Aapro, M., Karthaus, M., Schwartzberg, L., Bondarenko, I., Sarosiek, T., Oprean, C., . . . Rugo, H. (2017). NEPA, a fixed oral combination of netupitant and palonosetron, improves control of chemotherapy-induced nausea and vomiting (CINV) over multiple cycles of chemotherapy: Results of a randomized, double-blind, phase 3 trial versus oral palonosetron. Supportive Care in Cancer, 25, 1127–1135. 

DOI Link

Study Purpose

To compare the efficacy and safety of netupitant plus palonosetron (NEPA) compared to palonosetron alone in preventing chemotherapy-induced nausea and vomiting (CINV)
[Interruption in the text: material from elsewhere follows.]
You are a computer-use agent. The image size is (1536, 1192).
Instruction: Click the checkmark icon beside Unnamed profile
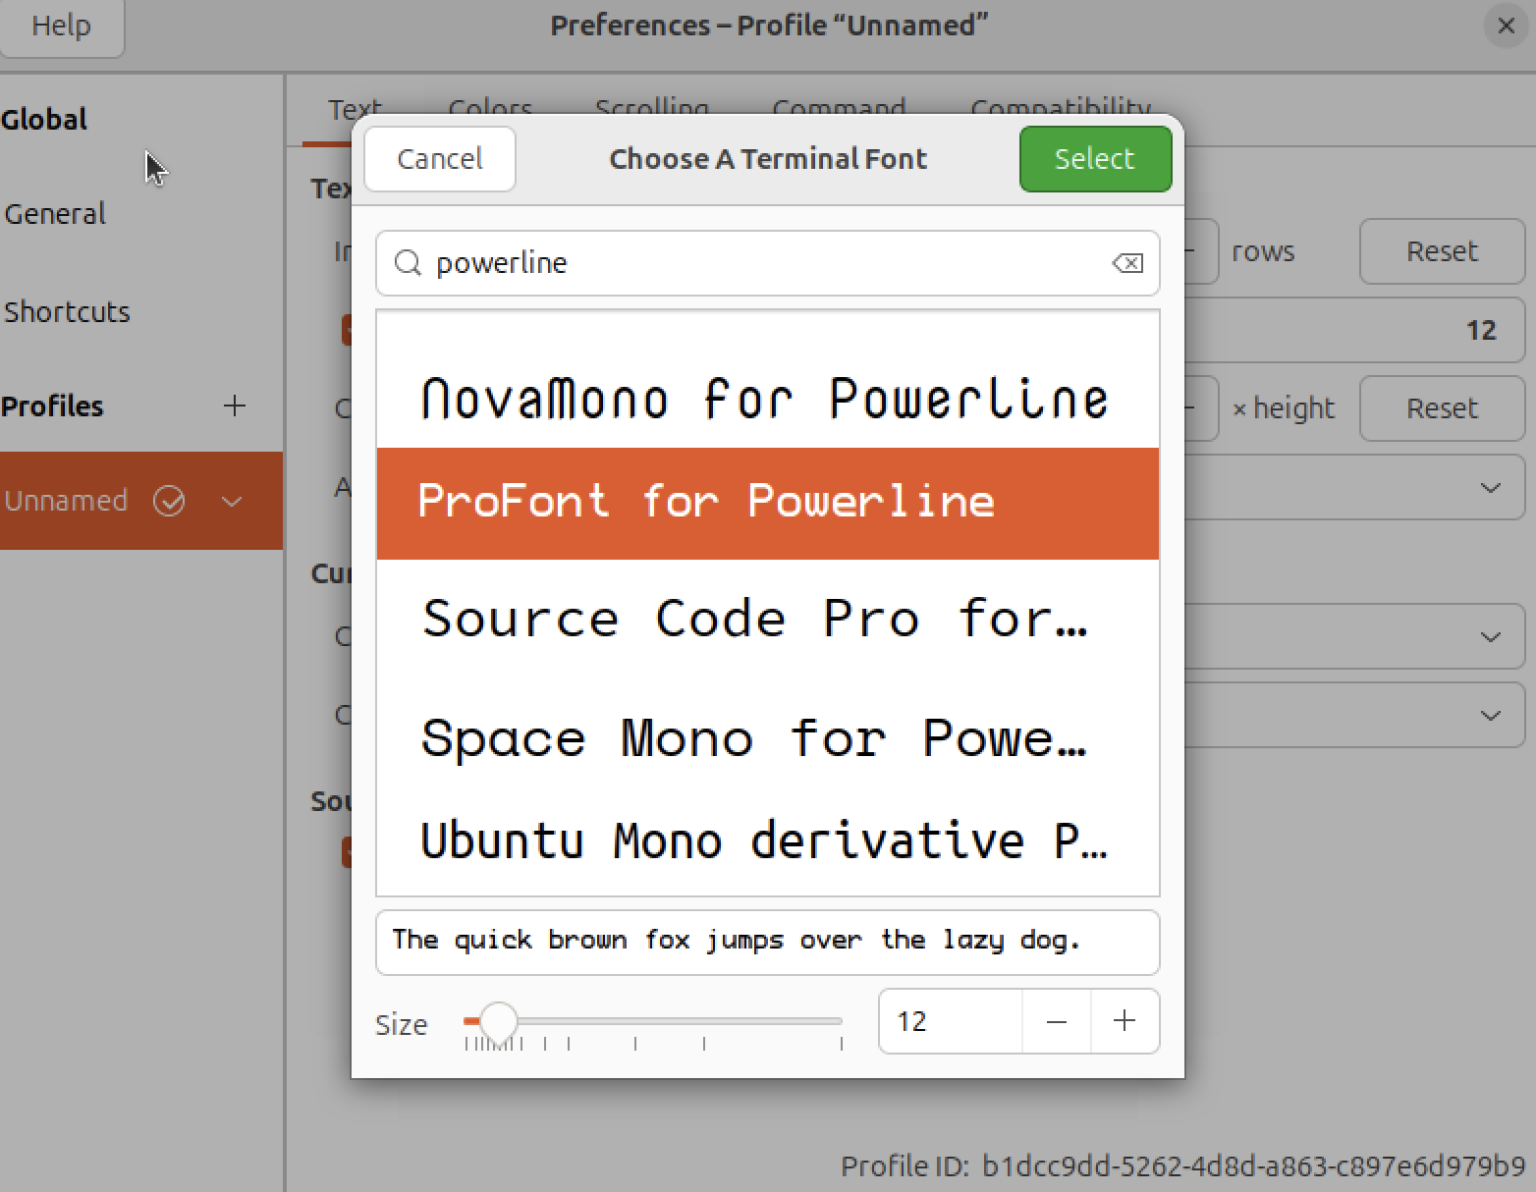[x=170, y=501]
Intervention Characteristics/Basic Study Process

Chemotherapy-naïve patients receiving anthracycline- or cyclophosphamide-based chemotherapy were randomized to receive a single dose of PO NEPA (300 mg netupitant plus 0.50 mg palonosetron) and 12 mg dexamethasone or a single dose of 0.5 mg PO palonosetron and 20 mg dexamethasone on day 1, cycle 1, of their chemotherapy. Delayed (25-120 hours post chemotherapy) CINV was evaluated as the primary end point.

Sample Characteristics

  • N = 1,455 (participated in a total of 5,969 chemotherapy cycle extension)   
  • MEDIAN AGE = 54 years
  • MALES: 2%, FEMALES: 98%
  • CURRENT TREATMENT: Chemotherapy
  • KEY DISEASE CHARACTERISTICS: Solid tumor cancer, 98% with breast cancer
  • OTHER KEY SAMPLE CHARACTERISTICS: Aged older than 18 years; chemotherapy-naïve; anthracycline- or cyclophosphamide-based chemotherapy; European Cooperative Oncology Group (ECOG) score of 0, 1, or 2; not receiving prolonged chemotherapy from day 1-5; not receiving abdominal radiotherapy; no bone marrow transplantation; did not received any antiemetics 24 hours before chemotherapy and did not experience anticipatory nausea and vomiting

Setting

  • SITE: Multi-site   
  • SETTING TYPE: Outpatient    
  • LOCATION: Multinational

Phase of Care and Clinical Applications

PHASE OF CARE: Active antitumor treatment

Study Design

Double-blind, randomized

Measurement Instruments/Methods

  • Diary: Emesis episodes and rescue medications used from 0-120 hour each cycle
  • Visual analog scale (VAS) for nausea from 0 (no nausea) to 100 (nausea as bad as it could be)
  • Proportion of patients with complete response (0-120 hours)
  • Review treatment emergent adverse effects, ECG, troponin levels

Results

Participants who received NEPA and dexamethasone reported complete remission (no emesis or rescue antiemetics) significantly more than participants who received palonosetron and dexamethasone (p ≤ 0.001).

Conclusions

NEPA and dexamethasone may offer more control over CINV compared to palonosetron and dexamethasone.

Limitations

  • Measurement validity/reliability questionable
  • Using VAS for nausea and vomiting

Nursing Implications

Combination antiemetic therapies have been shown to provide more relief from CINV compared to single agents. The results of this study demonstrated that NEPA given with dexamethasone did prevent CINV better than palonosetron and dexamethasone.